Rewrite the records below, substituting "What should I click to" for every "Where should I click to" and leaving everything else the same.

Text and item location entries:
--------------------------------

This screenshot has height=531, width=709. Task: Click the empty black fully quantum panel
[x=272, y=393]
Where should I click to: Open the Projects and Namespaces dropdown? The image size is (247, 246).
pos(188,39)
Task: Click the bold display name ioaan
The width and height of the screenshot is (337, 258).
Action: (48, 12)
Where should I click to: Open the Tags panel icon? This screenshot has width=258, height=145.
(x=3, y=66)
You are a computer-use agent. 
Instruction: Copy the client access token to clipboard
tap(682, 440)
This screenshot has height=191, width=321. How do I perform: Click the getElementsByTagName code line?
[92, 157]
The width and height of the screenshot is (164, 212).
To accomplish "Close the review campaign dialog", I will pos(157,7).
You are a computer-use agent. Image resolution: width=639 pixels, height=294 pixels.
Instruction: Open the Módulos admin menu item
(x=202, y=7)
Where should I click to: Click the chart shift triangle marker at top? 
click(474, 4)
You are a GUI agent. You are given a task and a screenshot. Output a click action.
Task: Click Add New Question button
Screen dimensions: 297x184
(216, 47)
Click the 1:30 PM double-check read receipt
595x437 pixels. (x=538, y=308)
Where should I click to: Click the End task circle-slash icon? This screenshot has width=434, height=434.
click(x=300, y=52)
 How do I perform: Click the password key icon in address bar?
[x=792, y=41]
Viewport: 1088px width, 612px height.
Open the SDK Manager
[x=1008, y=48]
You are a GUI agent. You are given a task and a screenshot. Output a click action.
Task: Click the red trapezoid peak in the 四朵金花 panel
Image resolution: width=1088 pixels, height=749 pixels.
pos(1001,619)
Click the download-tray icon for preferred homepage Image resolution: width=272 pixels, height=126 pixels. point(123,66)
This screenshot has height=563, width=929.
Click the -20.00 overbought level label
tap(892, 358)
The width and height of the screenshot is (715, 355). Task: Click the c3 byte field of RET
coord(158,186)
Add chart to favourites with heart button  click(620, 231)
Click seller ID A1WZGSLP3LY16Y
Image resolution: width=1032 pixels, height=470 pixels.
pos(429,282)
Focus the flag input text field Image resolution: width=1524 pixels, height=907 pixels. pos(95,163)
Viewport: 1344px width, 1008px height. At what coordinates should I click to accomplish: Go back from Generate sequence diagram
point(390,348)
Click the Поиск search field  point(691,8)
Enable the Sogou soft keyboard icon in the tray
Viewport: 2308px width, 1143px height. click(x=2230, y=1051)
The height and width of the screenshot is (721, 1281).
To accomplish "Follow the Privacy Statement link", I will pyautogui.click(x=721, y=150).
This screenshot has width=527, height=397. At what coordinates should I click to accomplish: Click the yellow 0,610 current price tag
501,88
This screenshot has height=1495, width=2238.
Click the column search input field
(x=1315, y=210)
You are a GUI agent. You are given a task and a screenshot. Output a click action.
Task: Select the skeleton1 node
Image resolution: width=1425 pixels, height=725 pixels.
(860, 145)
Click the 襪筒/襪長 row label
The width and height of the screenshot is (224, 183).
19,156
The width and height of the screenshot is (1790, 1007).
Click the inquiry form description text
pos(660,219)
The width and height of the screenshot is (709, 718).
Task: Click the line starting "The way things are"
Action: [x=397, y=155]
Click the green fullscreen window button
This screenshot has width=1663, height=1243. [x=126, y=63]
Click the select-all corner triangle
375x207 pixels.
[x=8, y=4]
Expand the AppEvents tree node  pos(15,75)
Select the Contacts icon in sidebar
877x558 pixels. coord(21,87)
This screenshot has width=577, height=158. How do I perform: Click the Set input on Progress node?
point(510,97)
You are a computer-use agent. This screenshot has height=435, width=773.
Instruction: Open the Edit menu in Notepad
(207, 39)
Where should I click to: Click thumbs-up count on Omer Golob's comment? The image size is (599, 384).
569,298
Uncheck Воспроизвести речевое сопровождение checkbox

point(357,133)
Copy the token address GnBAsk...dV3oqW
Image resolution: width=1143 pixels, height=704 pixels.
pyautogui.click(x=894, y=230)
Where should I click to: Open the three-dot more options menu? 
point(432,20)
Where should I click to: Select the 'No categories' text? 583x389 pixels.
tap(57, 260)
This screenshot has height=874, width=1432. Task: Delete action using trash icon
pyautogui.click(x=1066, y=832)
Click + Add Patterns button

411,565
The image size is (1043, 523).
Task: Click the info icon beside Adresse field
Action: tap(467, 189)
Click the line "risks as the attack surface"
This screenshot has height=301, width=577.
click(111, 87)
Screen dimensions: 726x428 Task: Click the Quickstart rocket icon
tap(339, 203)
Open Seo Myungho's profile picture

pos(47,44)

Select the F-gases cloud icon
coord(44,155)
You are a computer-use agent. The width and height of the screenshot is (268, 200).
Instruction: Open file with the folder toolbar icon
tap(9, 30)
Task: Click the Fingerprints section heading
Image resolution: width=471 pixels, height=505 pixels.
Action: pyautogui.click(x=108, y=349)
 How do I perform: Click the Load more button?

--------------------------------

Reply to the task ->
This screenshot has height=531, width=709. Task: Click the empty black fully quantum panel
[x=272, y=393]
What should I click to: Open the Projects and Namespaces dropdown? The image size is (247, 246).
pos(188,39)
Task: Click the bold display name ioaan
The width and height of the screenshot is (337, 258).
Action: (48, 12)
What should I click to: Open the Tags panel icon? This screenshot has width=258, height=145.
(x=3, y=66)
You are a computer-use agent. 
Instruction: Copy the client access token to clipboard
tap(682, 440)
This screenshot has height=191, width=321. How do I perform: Click the getElementsByTagName code line?
[92, 157]
The width and height of the screenshot is (164, 212).
To accomplish "Close the review campaign dialog", I will pos(157,7).
You are a computer-use agent. Image resolution: width=639 pixels, height=294 pixels.
Instruction: Open the Módulos admin menu item
(x=202, y=7)
What should I click to: Click the chart shift triangle marker at top? 
click(474, 4)
You are a GUI agent. You are given a task and a screenshot. Output a click action.
Task: Click Add New Question button
Screen dimensions: 297x184
(216, 47)
Click the 1:30 PM double-check read receipt
595x437 pixels. (x=538, y=308)
What should I click to: Click the End task circle-slash icon? This screenshot has width=434, height=434.
click(x=300, y=52)
 How do I perform: Click the password key icon in address bar?
[x=792, y=41]
Viewport: 1088px width, 612px height.
Open the SDK Manager
[x=1008, y=48]
You are a GUI agent. You are given a task and a screenshot. Output a click action.
Task: Click the red trapezoid peak in the 四朵金花 panel
Image resolution: width=1088 pixels, height=749 pixels.
pos(1001,619)
Click the download-tray icon for preferred homepage Image resolution: width=272 pixels, height=126 pixels. point(123,66)
This screenshot has height=563, width=929.
Click the -20.00 overbought level label
tap(892, 358)
The width and height of the screenshot is (715, 355). Task: Click the c3 byte field of RET
coord(158,186)
Add chart to favourites with heart button  click(620, 231)
Click seller ID A1WZGSLP3LY16Y
Image resolution: width=1032 pixels, height=470 pixels.
pos(429,282)
Focus the flag input text field Image resolution: width=1524 pixels, height=907 pixels. pos(95,163)
Viewport: 1344px width, 1008px height. At what coordinates should I click to accomplish: Go back from Generate sequence diagram
point(390,348)
Click the Поиск search field  point(691,8)
Enable the Sogou soft keyboard icon in the tray
Viewport: 2308px width, 1143px height. click(x=2230, y=1051)
The height and width of the screenshot is (721, 1281).
To accomplish "Follow the Privacy Statement link", I will pyautogui.click(x=721, y=150).
This screenshot has width=527, height=397. At what coordinates should I click to accomplish: Click the yellow 0,610 current price tag
501,88
This screenshot has height=1495, width=2238.
Click the column search input field
(x=1315, y=210)
You are a GUI agent. You are given a task and a screenshot. Output a click action.
Task: Select the skeleton1 node
Image resolution: width=1425 pixels, height=725 pixels.
(860, 145)
Click the 襪筒/襪長 row label
The width and height of the screenshot is (224, 183).
19,156
The width and height of the screenshot is (1790, 1007).
Click the inquiry form description text
pos(660,219)
The width and height of the screenshot is (709, 718).
Task: Click the line starting "The way things are"
Action: [x=397, y=155]
Click the green fullscreen window button
This screenshot has width=1663, height=1243. [x=126, y=63]
Click the select-all corner triangle
375x207 pixels.
[x=8, y=4]
Expand the AppEvents tree node  pos(15,75)
Select the Contacts icon in sidebar
877x558 pixels. coord(21,87)
This screenshot has width=577, height=158. How do I perform: Click the Set input on Progress node?
point(510,97)
You are a computer-use agent. This screenshot has height=435, width=773.
Instruction: Open the Edit menu in Notepad
(207, 39)
What should I click to: Click thumbs-up count on Omer Golob's comment? The image size is (599, 384).
569,298
Uncheck Воспроизвести речевое сопровождение checkbox

point(357,133)
Copy the token address GnBAsk...dV3oqW
Image resolution: width=1143 pixels, height=704 pixels.
pyautogui.click(x=894, y=230)
What should I click to: Open the three-dot more options menu? 
point(432,20)
What should I click to: Select the 'No categories' text? 583x389 pixels.
tap(57, 260)
This screenshot has height=874, width=1432. Task: Delete action using trash icon
pyautogui.click(x=1066, y=832)
Click + Add Patterns button

411,565
The image size is (1043, 523).
Task: Click the info icon beside Adresse field
Action: tap(467, 189)
Click the line "risks as the attack surface"
This screenshot has height=301, width=577.
click(111, 87)
Screen dimensions: 726x428 Task: Click the Quickstart rocket icon
tap(339, 203)
Open Seo Myungho's profile picture

pos(47,44)

Select the F-gases cloud icon
coord(44,155)
You are a computer-use agent. The width and height of the screenshot is (268, 200).
Instruction: Open file with the folder toolbar icon
tap(9, 30)
Task: Click the Fingerprints section heading
Image resolution: width=471 pixels, height=505 pixels.
Action: pyautogui.click(x=108, y=349)
 How do I perform: Click the Load more button?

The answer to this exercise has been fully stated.